Dacian Ciolos rejette les critiques sur la réforme de la PAC

Dacian Ciolos rejette les critiques sur la réforme de la PAC
Dacian Ciolos : "Il ne faut surtout pas transformer la PAC en un magasin où chacun achète uniquement ce qui l'intéresse".

Le commissaire européen à l'Agriculture, le Roumain Dacian Ciolos, rejette les critiques formulées par plusieurs pays envers ses propositions de réforme de la politique agricole commune (PAC), assurant qu'à la fin "tout le monde va y gagner".

"Les propositions de réforme sont perfectibles, l'important est de maintenir l'esprit communautaire", a déclaré Dacian Ciolos lors d'une conférence de presse à Bucarest. "Il ne faut surtout pas transformer la PAC en un magasin où chacun achète uniquement ce qui l'intéresse", a-t-il souligné.
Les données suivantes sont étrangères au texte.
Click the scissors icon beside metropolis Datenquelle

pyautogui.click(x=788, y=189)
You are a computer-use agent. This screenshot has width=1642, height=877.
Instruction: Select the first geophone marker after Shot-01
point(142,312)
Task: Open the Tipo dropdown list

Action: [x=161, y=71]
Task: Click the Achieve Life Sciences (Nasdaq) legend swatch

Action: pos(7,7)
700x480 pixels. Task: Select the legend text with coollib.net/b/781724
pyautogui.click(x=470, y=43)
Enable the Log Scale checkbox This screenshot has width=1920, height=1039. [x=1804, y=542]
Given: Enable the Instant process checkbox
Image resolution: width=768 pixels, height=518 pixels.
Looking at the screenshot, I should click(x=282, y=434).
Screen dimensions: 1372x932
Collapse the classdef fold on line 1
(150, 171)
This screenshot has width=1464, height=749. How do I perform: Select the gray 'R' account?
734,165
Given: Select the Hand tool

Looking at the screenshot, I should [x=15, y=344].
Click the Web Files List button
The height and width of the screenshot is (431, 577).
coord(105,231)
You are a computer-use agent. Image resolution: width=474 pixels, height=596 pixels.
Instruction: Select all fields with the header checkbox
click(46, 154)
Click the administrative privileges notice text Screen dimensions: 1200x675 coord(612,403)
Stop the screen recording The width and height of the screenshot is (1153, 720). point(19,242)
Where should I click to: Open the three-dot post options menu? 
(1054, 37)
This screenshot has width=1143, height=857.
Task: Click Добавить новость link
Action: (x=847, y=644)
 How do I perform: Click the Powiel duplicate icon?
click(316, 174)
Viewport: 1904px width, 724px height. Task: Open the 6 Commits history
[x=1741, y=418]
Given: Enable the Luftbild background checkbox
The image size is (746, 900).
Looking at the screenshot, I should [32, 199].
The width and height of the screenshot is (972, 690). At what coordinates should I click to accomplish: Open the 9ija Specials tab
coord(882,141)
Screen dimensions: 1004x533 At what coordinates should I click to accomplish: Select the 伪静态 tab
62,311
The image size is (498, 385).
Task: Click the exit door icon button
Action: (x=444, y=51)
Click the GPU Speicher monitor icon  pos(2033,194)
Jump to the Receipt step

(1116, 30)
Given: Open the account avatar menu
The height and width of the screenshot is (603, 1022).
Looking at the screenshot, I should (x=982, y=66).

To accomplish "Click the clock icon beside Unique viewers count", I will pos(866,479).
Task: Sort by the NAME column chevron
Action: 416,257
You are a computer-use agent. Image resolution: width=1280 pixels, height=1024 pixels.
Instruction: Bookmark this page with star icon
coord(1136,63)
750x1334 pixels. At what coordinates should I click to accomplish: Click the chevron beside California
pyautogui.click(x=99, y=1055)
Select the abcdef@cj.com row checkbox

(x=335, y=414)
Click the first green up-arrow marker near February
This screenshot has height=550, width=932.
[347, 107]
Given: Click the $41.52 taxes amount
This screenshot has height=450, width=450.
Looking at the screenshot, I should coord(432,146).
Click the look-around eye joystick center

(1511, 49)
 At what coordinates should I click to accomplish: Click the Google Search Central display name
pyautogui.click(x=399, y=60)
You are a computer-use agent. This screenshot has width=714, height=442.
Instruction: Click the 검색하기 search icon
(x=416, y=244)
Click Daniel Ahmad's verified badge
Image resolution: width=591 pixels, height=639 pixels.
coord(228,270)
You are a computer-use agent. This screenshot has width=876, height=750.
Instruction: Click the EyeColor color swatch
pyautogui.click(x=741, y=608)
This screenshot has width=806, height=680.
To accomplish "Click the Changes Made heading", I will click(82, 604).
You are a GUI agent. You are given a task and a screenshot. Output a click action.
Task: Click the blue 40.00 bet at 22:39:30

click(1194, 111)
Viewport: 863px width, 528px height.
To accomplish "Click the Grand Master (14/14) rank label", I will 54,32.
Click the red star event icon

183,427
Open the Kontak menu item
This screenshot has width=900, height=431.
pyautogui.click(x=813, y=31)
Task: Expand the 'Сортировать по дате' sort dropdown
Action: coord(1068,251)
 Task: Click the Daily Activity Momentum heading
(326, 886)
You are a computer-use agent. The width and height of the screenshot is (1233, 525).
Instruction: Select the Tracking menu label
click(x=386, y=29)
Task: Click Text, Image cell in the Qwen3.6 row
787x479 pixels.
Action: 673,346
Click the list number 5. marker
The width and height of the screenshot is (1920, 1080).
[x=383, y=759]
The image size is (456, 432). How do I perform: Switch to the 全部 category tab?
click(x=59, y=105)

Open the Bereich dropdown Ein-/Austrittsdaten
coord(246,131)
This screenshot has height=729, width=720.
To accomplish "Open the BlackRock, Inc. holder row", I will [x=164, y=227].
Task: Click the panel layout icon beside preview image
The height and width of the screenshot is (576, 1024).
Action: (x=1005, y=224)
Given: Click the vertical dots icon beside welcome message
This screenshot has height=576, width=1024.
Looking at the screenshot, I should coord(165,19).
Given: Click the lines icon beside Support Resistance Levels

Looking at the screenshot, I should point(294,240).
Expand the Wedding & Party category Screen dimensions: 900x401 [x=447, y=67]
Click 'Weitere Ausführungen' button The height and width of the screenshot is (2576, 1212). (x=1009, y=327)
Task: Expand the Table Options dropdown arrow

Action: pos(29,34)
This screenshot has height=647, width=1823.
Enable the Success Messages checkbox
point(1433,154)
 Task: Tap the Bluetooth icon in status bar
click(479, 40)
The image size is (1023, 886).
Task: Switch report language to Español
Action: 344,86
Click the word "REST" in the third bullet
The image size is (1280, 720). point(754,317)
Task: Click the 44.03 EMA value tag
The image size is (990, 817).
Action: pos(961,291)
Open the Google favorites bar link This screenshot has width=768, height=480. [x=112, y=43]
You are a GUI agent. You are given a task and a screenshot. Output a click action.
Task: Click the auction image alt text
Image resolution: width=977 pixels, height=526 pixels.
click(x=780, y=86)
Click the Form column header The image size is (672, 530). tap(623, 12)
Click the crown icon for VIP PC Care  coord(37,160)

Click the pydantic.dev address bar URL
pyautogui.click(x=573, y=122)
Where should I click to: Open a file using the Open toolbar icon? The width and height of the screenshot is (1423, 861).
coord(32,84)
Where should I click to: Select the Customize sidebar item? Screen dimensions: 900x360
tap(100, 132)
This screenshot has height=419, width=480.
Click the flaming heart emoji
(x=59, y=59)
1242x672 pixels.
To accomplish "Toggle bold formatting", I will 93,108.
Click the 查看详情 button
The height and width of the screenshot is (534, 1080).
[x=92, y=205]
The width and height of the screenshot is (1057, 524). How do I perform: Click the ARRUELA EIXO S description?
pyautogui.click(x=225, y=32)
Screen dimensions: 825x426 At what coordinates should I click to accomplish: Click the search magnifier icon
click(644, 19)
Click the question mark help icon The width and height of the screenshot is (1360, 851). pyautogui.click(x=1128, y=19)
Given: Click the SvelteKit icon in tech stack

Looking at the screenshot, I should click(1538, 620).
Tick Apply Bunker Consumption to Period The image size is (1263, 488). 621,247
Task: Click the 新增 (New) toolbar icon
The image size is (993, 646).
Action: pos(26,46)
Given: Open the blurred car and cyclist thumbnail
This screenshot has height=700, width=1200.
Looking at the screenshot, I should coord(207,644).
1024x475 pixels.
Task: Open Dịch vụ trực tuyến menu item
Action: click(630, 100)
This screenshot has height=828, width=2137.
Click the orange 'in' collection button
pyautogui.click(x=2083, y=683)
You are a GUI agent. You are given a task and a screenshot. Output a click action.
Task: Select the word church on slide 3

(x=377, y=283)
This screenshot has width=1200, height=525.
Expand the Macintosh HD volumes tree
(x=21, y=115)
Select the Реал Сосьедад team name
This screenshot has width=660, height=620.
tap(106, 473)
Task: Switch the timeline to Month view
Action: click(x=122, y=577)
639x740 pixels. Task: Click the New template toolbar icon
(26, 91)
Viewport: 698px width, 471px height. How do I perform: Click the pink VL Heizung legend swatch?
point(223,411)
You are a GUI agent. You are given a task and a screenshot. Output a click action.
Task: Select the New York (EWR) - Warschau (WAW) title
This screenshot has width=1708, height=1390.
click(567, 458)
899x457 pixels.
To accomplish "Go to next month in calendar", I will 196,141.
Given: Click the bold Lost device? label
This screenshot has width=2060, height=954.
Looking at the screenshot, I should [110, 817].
Sa réforme propose de mettre les agriculteurs "au vert", en conditionnant une partie des aides au respect de l'environnement, et de rendre la PAC plus équitable en plafonnant notamment les subventions aux gros exploitants. Plusieurs pays dont l'Allemagne et le Royaume-Uni ont critiqué cette proposition, évoquant le risque d'un morcellement.

"Le plafonnement des aides ne signifie pas que les grandes exploitations ne seront plus soutenues, mais que les fonds seront alloués de manière plus transparente", assure le commissaire. M. Ciolos qui estime que les pays ayant jusqu'ici bénéficié de subventions importantes ne devraient pas bouder le fait de devoir désormais partager le budget avec les nouveaux États membres, "qui n'étaient pas à la table au début".

Objectif : avoir une politique agricole commune et non pas 27 politiques nationales

"Il n'y aura pas de perdants dans cette réforme, et j'espère qu'à la fin tout le monde va y gagner : le secteur agricole dans son ensemble et le contribuable qui bénéficiera de produits de qualité et de bons prix", a souligné le commissaire.

Il a également rejeté les critiques de certains des nouveaux membres, dont la Roumanie, qui déplorent que le rééquilibrage des aides soit plus lent que souhaité, évoquant les difficultés à trouver un compromis acceptable pour les 27.

"Un rééquilibrage plus rapide pourrait entraîner un refus global des propositions de la part de certains pays", a-t-il mis en garde. "Mon objectif est d'avoir une politique agricole commune et non pas 27 politiques nationales", a conclu le commissaire. Ses propositions seront soumises à l'approbation des députés européens et des Etats membres.